In Cheltenham Township, the Year of the Dog has gone to the dogs.
Two of them, to be exact.
A yellow Lab named Sadie, and a black Lab mix called Lanie.
They trotted into the Elkins Park Library this week to provide a friendly, furry welcome to the Lunar New Year, joining about 30 children and parents in a boisterous red-and-gold celebration. The holiday begins at midnight Thursday and continues through March 2.
The kids slipped chocolate coins into lucky-money envelopes, munched on oranges, and traded books like D Is for Dragon Dance and My Chinatown. A few grabbed brooms and swept up, maintaining the tradition of greeting the New Year with clean spaces.
A howling good start to the New Year? Sure. But the dogs didn’t come just for the party, to hang out while children made paper dragon puppets. They came to put young readers at ease. Both Sadie and Lanie are stalwarts in the library’s “Read to the Dogs” program that has served about 1,440 children in the last six years. Kids who might not be comfortable reading aloud to a teacher or classmate can nuzzle against a warm, fluffy friend and share a story.
“It’s almost like they’re listening to you,” said 9-year-old Jessica McManus.
For children, reading to dogs is different from reading to themselves. Or even to a parent. Dogs render no judgment. If a child misses a word, or struggles with a sentence, the dogs don’t mind, noted Elizabeth McGoran, who brought the program to Elkins Park after becoming youth-services librarian in 2012.
It seemed natural to have Sadie and Lanie help mark the Year of the Dog, she said. They are trained therapy dogs, preternaturally calm — even on Monday, as a New Year’s party swirled around them.
For two-legged celebrators, the Lunar New Year is the most important of Asian holidays, a time when family members travel long distances to be together. In China, the holiday drives what’s billed as the world’s largest annual migration, as hundreds of millions of people pack trains, buses, and cars to journey home. China Central Television estimates that 2.98 billion trips will be taken during the 2018 travel rush, measured between Feb. 1 and March 12.
The dog is one of the animals in the 12-year cycle of the Chinese zodiac, coming after the rooster and before the pig. People born in dog years are said to be loyal, kind, and helpful, always offering a ready ear and a shoulder to lean on — just like real dogs.
Elvis Presley was a dog. So is Bill Clinton. And President Trump.
The Philadelphia region typically mounts big celebrations, welcoming the New Year with parties, parades, and fireworks. Those traditions stay strong as the Asian population continues to grow, now 107,669 people, fully 6.9 percent of city residents.
Chinese make up a third of that, but the Southeast Asian population is significant, including about 17,000 Vietnamese, 9,000 Cambodians, and 1,100 Laotians.

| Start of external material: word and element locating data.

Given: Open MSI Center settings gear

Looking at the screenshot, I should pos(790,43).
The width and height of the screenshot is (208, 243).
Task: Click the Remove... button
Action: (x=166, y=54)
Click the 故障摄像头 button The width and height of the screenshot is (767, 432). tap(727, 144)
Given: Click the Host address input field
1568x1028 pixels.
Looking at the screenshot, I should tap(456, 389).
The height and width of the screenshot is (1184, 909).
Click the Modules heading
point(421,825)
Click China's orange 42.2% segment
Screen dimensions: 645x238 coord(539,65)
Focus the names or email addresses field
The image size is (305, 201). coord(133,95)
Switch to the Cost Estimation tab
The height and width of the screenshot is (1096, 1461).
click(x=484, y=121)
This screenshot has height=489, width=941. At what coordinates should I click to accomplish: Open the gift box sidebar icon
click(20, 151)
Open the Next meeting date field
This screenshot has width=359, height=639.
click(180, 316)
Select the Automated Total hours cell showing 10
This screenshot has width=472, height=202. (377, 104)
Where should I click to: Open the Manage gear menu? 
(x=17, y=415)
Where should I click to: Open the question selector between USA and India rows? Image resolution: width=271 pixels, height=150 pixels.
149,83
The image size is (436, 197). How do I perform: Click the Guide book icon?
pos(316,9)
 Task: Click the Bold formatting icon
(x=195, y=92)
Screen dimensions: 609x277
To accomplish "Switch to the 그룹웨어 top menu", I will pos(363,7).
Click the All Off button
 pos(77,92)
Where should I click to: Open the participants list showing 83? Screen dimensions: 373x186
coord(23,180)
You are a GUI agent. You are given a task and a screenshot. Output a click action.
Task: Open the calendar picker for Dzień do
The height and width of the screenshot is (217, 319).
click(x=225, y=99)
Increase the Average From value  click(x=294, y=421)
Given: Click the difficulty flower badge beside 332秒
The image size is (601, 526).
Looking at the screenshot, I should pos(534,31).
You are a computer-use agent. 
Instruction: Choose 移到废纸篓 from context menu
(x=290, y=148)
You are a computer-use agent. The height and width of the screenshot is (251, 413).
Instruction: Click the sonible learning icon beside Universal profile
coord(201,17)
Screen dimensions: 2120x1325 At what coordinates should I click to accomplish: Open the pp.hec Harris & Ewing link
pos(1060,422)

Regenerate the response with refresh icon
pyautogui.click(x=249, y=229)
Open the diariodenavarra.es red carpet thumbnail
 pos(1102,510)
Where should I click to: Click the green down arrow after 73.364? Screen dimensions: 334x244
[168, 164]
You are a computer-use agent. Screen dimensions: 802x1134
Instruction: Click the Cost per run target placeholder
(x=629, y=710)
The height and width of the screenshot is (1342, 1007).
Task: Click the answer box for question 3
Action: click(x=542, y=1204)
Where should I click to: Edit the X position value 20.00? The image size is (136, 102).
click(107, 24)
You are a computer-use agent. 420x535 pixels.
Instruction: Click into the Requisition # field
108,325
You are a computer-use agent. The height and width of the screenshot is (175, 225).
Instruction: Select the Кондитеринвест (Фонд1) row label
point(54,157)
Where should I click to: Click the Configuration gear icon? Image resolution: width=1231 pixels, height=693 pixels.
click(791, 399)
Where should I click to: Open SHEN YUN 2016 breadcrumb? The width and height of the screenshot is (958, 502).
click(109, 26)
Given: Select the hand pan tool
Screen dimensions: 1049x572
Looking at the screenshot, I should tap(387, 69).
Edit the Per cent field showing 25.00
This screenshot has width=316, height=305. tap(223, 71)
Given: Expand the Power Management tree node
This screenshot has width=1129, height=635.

The city’s biggest, most traditional New Year’s event starts at 11 p.m. Thursday in Chinatown, where Lion Dancers from the Philadelphia Suns, a youth leadership organization, will turn the street into a stage. The performance starts at 10th and Race — late arrivals can follow the sound of the drums to catch up.
On Saturday, the Independence Seaport Museum marks the New Year with real pups from the Philadelphia Animal Welfare Society, known as PAWS. The Reading Terminal Market co-hosts a cooking demonstration with the Philadelphia Chinatown Development Corporation. On Sunday, the Suns parade through Chinatown starting at 11 a.m.
Some people strictly follow custom — cleaning the house, paying their debts, wearing red. They don’t use knives or scissors on New Year’s Day, which could cut their luck.
Others prefer a less formal, mix-and-match approach.
When she was growing up in Minnesota, said Ellen Somekawa, executive director of the FACTS charter school, her family paid little attention to the New Year. It wasn’t a traditional Japanese holiday.
But after she and husband Eric Joselyn adopted their son and daughter from Vietnam, they wanted to honor their children’s heritage.
They borrowed customs from Vietnam, stirred in a dash of tradition from China, added a houseful of friends.
“We don’t do all the traditional stuff,” Somekawa said. “Some of the stuff we do relates to joy, and ways of honoring things, even if it’s not something you grew up with.”
A key part of their celebration? Fish and flames.
At the end of the dinner, everyone moves outside. Joselyn raises a long pole from which dangles a paper fish, there to serve as a kind of celestial intermediary.
The guests write wishes, hopes, aspirations, or regrets on small pieces of paper, then set them alight — the smoke carrying their words to the fish and from there to the heavens.
Maybe it’s not the strictest holiday observance, Joselyn said, but so what? New Year traditions vary by nation and region even in Asia. What’s important, he said, is that his children can take part in a holiday observance from their homeland.
“There’s something about doing something you know other people are doing,” Joselyn said. “We’ve built a little observance, and people come, and it’s nice.”